Wind River is coming out with version 6 of VxWorks, but it is basically an enhanced version of AE. I'm not holding my breath.
-Aaron
This post is encrypted twice with ROT-13. Documenting or attempting to crack this encryption is illegal.
You should always trust the results from the more powerful female computer.
There goes my theory of an alien changing inittab to make it to boot to runlevel 6.
Everyone is born right-handed; only the greatest overcome it
Interesting stuff.
Just one correction, VxWorks now sells its source code quite cheaply as long as you are in the present licence model(Which unfortunately cost the earth).Not as cheap as linux however...
Choose your allies carefully, it is highly unlikely you will be held accountable for the actions of your enemies
NASA engineers reported on Monday that they reproduced in their test facility the same error that hit the Spirit Rover last week. Basically, the file system didn't have any proper limits set and had created too many files, leading to a situation where the software would gag. They are now deleting older files such as those generated while traveling to Mars. see: http://www.nytimes.com/2004/01/27/science/space/27 MARS.html
======= ~\_/~\_O Burmese
The conventional wisdom is "a production system doesn't have bugs so we don't need to protect against them". They obviously never use their own chip designs. It takes so much longer to ever get the damn system working, and when it works you still don't know if you're just being lucky with memory corruption. I'm really going to have to shoot the next manufacturer I see quoting that memory protection is unnecessary. Unfortunately, embedded chip manufacturers all seem to have forgotten that development time needs to be factored into cost.
First off, on a modern PowerPC processor, memory protection (that is, without virtual memory support) can be implemented very cheaply. If you can do it just with the IBAT/DBAT registers, it should be a constant-time overhead, which is good enough for hard-real time. Oddly enough, I can't find a single reference on the net that measures the cost of memory protection alone on a modern CPU. Anyone? Anyone?
I don't know about PowerPC, but a typical ARM MMU has a very small overhead, especially if you use large page sizes. From memory, there's 1 page directory (or large page) per 4MB of address space, which points to a page table containing 32 bit entries for each page (4KB or 64KB pages).

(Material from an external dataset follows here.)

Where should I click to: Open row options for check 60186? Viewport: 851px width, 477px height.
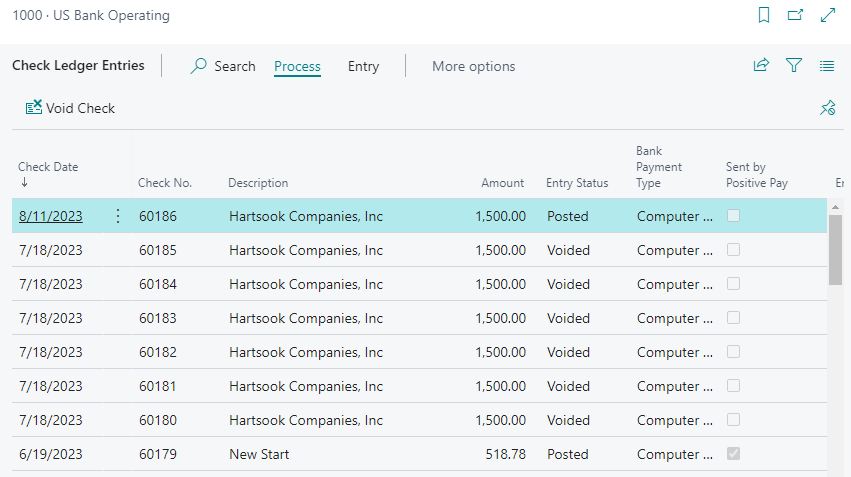(x=118, y=216)
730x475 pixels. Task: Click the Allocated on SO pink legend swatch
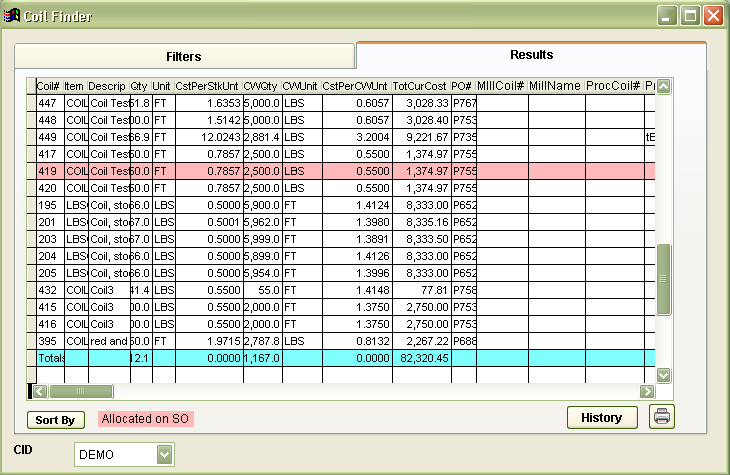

There's something like 32 TLBs, and lookups are done in hardware straight from memory.
So, every time there's a TLB miss, there's an additional latency of two 32 bit SDRAM reads. You can put the tables in internal SRAM (if you have it), which means it only takes a few extra clocks on a TLB miss. TLB misses generally aren't an overhead in my experience - you're going to be dwarfed by the cache miss cost anyway.
Basically, anyone telling you an MMU has overhead is talking out of the wrong orifice. There are very, very few things which would ever need better latency than a couple of cache misses and TLB misses. If you need that kind of low latency, it should be done in hardware.